En conclusion, je voudrais mettre l'accent sur quelques éléments qui m'ont paru déterminants dans la réussite de Thuasne :

En premier lieu, avoir un métier industriel de bonne qualité. Il me semble que si nous n'avions pas eu de bons produits industriels bien testés présentant une bonne qualité, nous n'aurions pas réussi au Japon.

Un autre élément tout aussi important est qu'il faut très vite s'adresser aux Japonais dans leur langue et donc mettre au point et à leur disposition une documentation qui soit entièrement réalisée en japonais.

Il faut également, au Japon, être très explicite en marketing, montrer où est l'innovation, avoir des brevets et des certifications.

Autre élément déterminant, celui de la structure de l'entreprise : il est important de montrer à ses partenaires japonais que la structure de l'entreprise française avec laquelle ils vont travailler est solide et durable, ils apprécient de pouvoir voir des photos des installations et qu'on les invite à visiter les sites.

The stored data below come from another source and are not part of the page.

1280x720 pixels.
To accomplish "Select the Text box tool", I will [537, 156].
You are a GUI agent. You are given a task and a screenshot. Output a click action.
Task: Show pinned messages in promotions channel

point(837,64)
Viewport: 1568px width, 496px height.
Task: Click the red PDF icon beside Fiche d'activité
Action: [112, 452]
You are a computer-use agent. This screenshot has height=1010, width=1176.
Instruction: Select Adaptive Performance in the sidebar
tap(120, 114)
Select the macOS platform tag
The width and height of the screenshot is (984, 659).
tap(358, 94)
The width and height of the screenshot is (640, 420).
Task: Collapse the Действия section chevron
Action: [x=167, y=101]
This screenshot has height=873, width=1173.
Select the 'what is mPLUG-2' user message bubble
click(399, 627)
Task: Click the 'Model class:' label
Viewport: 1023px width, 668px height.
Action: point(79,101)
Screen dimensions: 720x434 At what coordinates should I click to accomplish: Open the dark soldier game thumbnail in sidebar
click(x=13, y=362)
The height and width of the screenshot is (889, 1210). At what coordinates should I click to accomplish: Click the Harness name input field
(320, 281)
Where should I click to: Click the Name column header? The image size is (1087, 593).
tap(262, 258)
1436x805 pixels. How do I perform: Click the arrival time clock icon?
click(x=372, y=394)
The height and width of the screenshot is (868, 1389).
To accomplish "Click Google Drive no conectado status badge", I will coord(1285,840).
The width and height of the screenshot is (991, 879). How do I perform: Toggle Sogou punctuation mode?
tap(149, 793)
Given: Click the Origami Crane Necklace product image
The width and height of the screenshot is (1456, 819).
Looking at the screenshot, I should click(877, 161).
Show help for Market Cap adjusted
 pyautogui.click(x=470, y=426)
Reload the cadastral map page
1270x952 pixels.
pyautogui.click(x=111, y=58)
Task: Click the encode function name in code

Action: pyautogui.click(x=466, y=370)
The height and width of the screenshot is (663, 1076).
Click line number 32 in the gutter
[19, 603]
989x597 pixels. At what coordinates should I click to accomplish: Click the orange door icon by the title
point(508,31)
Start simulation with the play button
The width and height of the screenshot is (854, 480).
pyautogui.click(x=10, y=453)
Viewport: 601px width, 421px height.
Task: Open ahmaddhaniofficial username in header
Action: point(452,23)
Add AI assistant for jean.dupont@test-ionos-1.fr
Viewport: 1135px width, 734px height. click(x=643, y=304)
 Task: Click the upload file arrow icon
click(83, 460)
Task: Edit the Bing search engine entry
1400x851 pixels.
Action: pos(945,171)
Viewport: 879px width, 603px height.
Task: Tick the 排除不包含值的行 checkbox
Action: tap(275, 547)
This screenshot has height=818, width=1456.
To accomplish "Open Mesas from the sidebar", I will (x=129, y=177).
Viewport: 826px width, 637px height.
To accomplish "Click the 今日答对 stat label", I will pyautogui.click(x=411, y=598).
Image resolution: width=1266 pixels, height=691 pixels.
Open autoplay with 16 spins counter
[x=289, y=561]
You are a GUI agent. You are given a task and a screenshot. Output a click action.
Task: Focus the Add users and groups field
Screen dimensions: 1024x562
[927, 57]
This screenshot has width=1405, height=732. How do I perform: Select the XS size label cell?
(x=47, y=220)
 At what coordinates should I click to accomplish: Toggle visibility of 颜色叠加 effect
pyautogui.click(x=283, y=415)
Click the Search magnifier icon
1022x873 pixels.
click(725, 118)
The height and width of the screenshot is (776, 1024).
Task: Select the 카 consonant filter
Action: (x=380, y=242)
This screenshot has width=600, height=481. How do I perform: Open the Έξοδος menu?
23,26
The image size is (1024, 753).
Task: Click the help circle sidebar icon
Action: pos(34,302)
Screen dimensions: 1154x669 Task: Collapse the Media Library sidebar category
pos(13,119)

Il ne faut pas se limiter à "penser" le marché japonais comme nous "pensons" le marché européen. Nous avons abordé le marché du Japon avec un esprit extrêmement ouvert et sans aucune idée préconçue, en nous disant que nous réussirions peut-être dans des formes de commerce où nous n'étions pas engagés en France, ou que nos points forts en France se révéleraient peut-être là-bas des points faibles.

Le Japon c'est donc possible, les collectivités nous apportent une aide précieuse, et j'aimerais aujourd'hui donner envie à quelques chefs d'entreprise français de prendre leur valise et d'aller jusqu'à Tokyo en se disant que c'est possible pour eux aussi.